*** Supplied material ***

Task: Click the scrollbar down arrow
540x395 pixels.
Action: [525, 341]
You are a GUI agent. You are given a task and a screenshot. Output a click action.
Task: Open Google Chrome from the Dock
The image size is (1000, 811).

*** End of Supplied material ***

### Task details:
Reproduce each entry word for word.

### Result of this task:
Task: Click the scrollbar down arrow
540x395 pixels.
Action: [525, 341]
You are a GUI agent. You are given a task and a screenshot. Output a click action.
Task: Open Google Chrome from the Dock
The image size is (1000, 811).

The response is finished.